When I was 15, my two best friends and I spent every evening of the summer between 8th and 9th grade riding our bikes to the middle school tennis courts after dinner. Sure, we played some tennis although we were all pathetic, non-athletes who could barely hit the ball. But the attraction were the boys playing basketball on the court just next door. These shirtless, sweaty hunks of testosterone, jumping and dunking, swearing and spitting, had all our attention. I had a crush on Tim, who was blond and surfer-ish, who had sat near me in classes all school year, and who surely didn't know my name. Yet I believed myself in love, and after an evening of tennis and ogling, would rush home and write lavish poems of yearning in my flowered, spiral-bound journal. Never once did we speak.
Last Saturday night, after hanging with his buds in the afternoon, Matt and two of his guy friends wound up at another 8th grade girl's house who was having a friend sleep over. When he called to ask if it was okay if he went to this girl's house (yes, I am eternally thankful that he calls--most of the time), I asked him if her parents would be home. There was a moment of hesitation. "They're going to a movie," Matt said. "But Mom, it's just down the street!"
And so I relented, figuring there was safety in numbers, I knew he wasn't interested in either of the girls romantically, and that we had already established a pick-up time of 9:30 as Matt had to get up early the next day for lacrosse practice.
I don't usually do the evening shift; my husband has an easier time staying up, but he was out, and so I found myself in the car at 9:15 on a freezing March night, headed to a girl's house whose parents I knew socially but not really, wondering all the while what the kids were up to there. When I arrived, the house, which is large and fancy and takes up the whole block, was mostly dark. Matt had just broken his cell phone, so I could not call to let him know I had arrived. I struggled out of the car and up the steps to the house, located the doorbell in the dark and pressed. Hard. I waited. Heard nothing, no bell, no steps on the stairs, no signs the kids were even there. Shit, I thought. They've changed locations without telling me, and who knows how I will ever find Matt. I rang again, longer and harder. Still no answer although I thought I heard dim girlish shrieking from somewhere in the house. I started pounding on the solid wood of the door. It had a high window, and I could look in but saw only a hall and staircase, no obvious signs of life. I rang and pounded some more, thinking of who I could call, when finally the girl whose parents own the house appeared on the stairs, clad in jeans and a tank top. "Matt," I mouthed through the window, as she appeared to have no idea who I was, although we have met. "Matt," she yelled, "your mom's here." My son appeared from a different part of the house, shoeless and disheveled. "I have to find my shoes," he said. "Find Eric, too," I told him. "His mom asked me to drive him home."

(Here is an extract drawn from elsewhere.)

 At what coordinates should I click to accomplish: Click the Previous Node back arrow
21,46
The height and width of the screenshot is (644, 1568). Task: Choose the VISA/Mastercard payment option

After much back and forth about shoes and jackets and the location of a third boy, all conducted while I stood on the doorstep of the locked house, the boys came out and tumbled into my car. "We're taking Connor to Eric's," Matt informed me. The car filled with a distinct feminine aroma. "You smell like perfume," I told my son. "Yeah," he said. "The girls squirted us with perfume for some reason." I asked what they'd been doing. Watching a movie, they told me. In different parts of the house? No, Matt said, they were upstairs in Kristen's room.
So we have three 8th-grade boys and two 8th-grade girls upstairs in the girl's bedroom while her parents are out on a Saturday night. Does anyone else think there's something wrong with this picture? Or am I a horribly out-of-touch prude who doesn't get today's societal rules for teens having had a relatively stunted social life of my own at 15. All I can say is I didn't smell pot or alcohol, and the boys have taken an extensive health course this year that covered sexuality, birth control, and sexually transmitted diseases. So, maybe I am being overly protective; it's sure happened before.
Next year, though, when my daughter, Annie, is in the 8th grade, you can bet she's not having any boys over when I'm out on a Saturday night. (Or if she does, and I find out about it, there'll be hell to pay.)